Al abogado Imran Syed el caso le obsesionó desde 2009, cuando aún era estudiante de Derecho en Michigan. “No es muy razonable que se necesiten cuatro juicios para una condena así. Y no sabemos cómo salió el nombre de Kevin en aquella declaración. Él y George Clark ni siquiera se conocían, ni estaban en la zona cuando ocurrieron los hechos. La vecina conocía el nombre de Clark porque había ido varias veces a casa de Michael Martin, pero Kevin le debía sonar del barrio, es de una familia muy grande”, explica Syed, hoy subdirector de la Clínica de la Inocencia de Michigan, uno de esos equipos legales que han proliferado en los últimos años para tratar de revertir sentencias injustas.
Los tribunales tumbaron cada uno de los recursos y apelaciones de los dos acusados, pero su suerte cambió en 2016, cuando dos nuevos testigos salieron a la luz y señalaron a otro tipo, hoy fallecido, como autor del asesinato. Nicole Williams, que iba a comprarle marihuana a Cheeseburger, vio desde el coche la discusión entre este y un tal Sharrod Miller, así que se alejó y oyó disparos. Otra persona, Kawonn Peeples, también vio la discusión entre ambos.
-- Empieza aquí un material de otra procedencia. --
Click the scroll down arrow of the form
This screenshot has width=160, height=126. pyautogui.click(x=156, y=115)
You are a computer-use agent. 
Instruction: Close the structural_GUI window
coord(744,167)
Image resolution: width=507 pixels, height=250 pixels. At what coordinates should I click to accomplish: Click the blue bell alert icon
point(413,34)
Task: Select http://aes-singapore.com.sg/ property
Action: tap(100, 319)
La oficina del fiscal del condado declaró esta semana que los acusados “no recibieron un juicio justo a consecuencia de la conducta del primer detective a cargo” del caso y ha aconsejado al cuerpo de policía que abra una investigación. Su Unidad de Integridad en las Condenas concluyó que existió “un preocupante patrón de comportamiento del detective, que incluía la coacción y las amenazas a testigos” y que la presión alegada por Bearia Stewart “es creíble”. Ha desechado la acusación contra ambos y descartado la repetición del juicio, pues el único testigo inculpatorio ya no es tal, aunque no ha concluido con una declaración formal de inocencia.
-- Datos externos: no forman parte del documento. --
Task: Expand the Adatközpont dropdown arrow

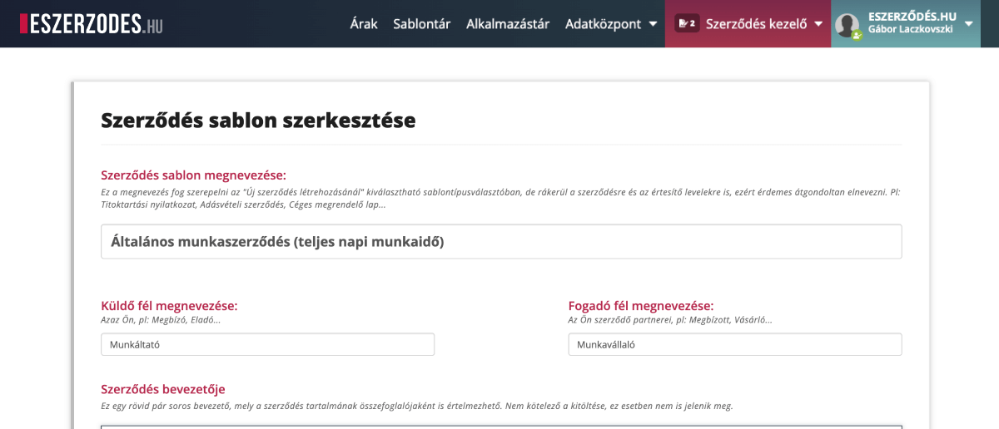Action: [x=652, y=24]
“Estoy formalmente exonerado”, afirma, “quiero disfrutar de la vida”. Los avances en la investigación en ADN y una mayor concienciación en las fiscalías hacia las injusticias del sistema han multiplicado las revisiones de casos y las unidades destinadas a ello. La que ha liberado a Harrington y Clark lleva ya otras 19 revocaciones. El Estado de Maryland, que en noviembre exoneró a tres hombres tras 36 años de cárcel, ha rectificado en otros seis casos graves desde 2015. Las irregularidades se ceban especialmente en afroamericanos, aunque Detroit es una área metropolitana eminentemente afroamericana.
Harrington va a pelear por una indemnización económica que le ayude a salir adelante. Quiere formar una familia y crear una firma de consultoría para ayudar a personas como él, pues cree que muchos condenados también quedarían libres si contasen con la ayuda adecuada. También se plantea estudiar Derecho y convertirse él mismo en abogado. Y viajar. Habla con una energía que desborda. No parece consciente de que su país vive su crisis más profunda desde la Segunda Guerra Mundial, con niveles de paro que se acercan a los de la Gran Depresión y que el mundo se ha puesto aún más cuesta arriba.
“Es muy difícil decir cómo va a estar”, afirma su abogado, Imran Syed, “lleva muy pocos días fuera y está eufórico, me preocupa la adaptación durante los meses después, cuando se enfrente a las primeras dificultades, como abrirse una cuenta bancaria, conseguir un trabajo…”. Harrington define la pandemia, que ha matado ya a más de 65.000 personas en EE UU, como “un matón de colegio” al que no teme en absoluto. “Ya he peleado 17 años con la muerte”, afirma.
Este martes deja la cuarentena y se asoma al mundo.